Data excerpts:

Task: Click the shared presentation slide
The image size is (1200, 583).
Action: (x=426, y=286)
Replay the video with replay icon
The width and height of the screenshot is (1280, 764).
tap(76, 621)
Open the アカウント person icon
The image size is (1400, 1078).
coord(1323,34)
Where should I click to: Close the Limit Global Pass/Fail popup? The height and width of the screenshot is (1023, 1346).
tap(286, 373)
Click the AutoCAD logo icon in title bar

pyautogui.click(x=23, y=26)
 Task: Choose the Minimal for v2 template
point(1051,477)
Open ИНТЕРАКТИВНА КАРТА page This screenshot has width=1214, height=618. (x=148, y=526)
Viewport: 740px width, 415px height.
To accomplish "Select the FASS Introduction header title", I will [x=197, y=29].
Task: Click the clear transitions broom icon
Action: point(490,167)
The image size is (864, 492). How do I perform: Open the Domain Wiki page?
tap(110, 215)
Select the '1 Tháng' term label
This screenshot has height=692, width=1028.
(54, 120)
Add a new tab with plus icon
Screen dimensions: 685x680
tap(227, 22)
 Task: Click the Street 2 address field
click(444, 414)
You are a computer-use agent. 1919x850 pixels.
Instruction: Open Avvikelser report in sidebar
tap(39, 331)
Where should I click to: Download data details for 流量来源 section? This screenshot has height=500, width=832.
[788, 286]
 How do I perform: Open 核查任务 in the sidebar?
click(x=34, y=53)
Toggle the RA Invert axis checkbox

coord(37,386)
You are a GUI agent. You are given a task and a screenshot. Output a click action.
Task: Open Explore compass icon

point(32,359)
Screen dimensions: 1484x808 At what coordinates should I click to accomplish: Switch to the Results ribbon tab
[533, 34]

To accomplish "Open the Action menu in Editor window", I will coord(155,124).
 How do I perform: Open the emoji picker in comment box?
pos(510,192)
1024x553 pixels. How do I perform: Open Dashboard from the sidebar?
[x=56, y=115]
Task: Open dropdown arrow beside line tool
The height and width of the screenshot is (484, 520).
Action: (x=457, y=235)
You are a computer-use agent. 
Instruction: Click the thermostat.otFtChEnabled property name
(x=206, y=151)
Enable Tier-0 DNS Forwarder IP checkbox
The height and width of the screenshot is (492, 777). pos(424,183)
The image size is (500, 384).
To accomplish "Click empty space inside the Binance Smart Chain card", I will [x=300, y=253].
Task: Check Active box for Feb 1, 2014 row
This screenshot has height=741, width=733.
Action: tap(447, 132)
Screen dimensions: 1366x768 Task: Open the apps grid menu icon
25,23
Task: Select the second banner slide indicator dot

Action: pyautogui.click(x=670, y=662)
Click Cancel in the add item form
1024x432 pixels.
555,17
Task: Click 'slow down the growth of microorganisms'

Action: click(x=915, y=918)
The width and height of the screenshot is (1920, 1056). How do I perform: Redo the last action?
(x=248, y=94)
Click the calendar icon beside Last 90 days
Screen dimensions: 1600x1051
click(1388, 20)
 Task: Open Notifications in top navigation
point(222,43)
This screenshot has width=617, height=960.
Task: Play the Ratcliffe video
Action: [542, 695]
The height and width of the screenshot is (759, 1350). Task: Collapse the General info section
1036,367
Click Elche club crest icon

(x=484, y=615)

What needs to be done:
Only the lines from the one holding "Enable Tier-0 DNS Forwarder IP checkbox" through the end of the listing should be given again, exactly and with both ends included.

Solved exercise:
Enable Tier-0 DNS Forwarder IP checkbox
The height and width of the screenshot is (492, 777). pos(424,183)
The image size is (500, 384).
To accomplish "Click empty space inside the Binance Smart Chain card", I will [x=300, y=253].
Task: Check Active box for Feb 1, 2014 row
This screenshot has height=741, width=733.
Action: tap(447, 132)
Screen dimensions: 1366x768 Task: Open the apps grid menu icon
25,23
Task: Select the second banner slide indicator dot

Action: pyautogui.click(x=670, y=662)
Click Cancel in the add item form
1024x432 pixels.
555,17
Task: Click 'slow down the growth of microorganisms'

Action: click(x=915, y=918)
The width and height of the screenshot is (1920, 1056). How do I perform: Redo the last action?
(x=248, y=94)
Click the calendar icon beside Last 90 days
Screen dimensions: 1600x1051
click(1388, 20)
 Task: Open Notifications in top navigation
point(222,43)
This screenshot has width=617, height=960.
Task: Play the Ratcliffe video
Action: [542, 695]
The height and width of the screenshot is (759, 1350). Task: Collapse the General info section
1036,367
Click Elche club crest icon

(x=484, y=615)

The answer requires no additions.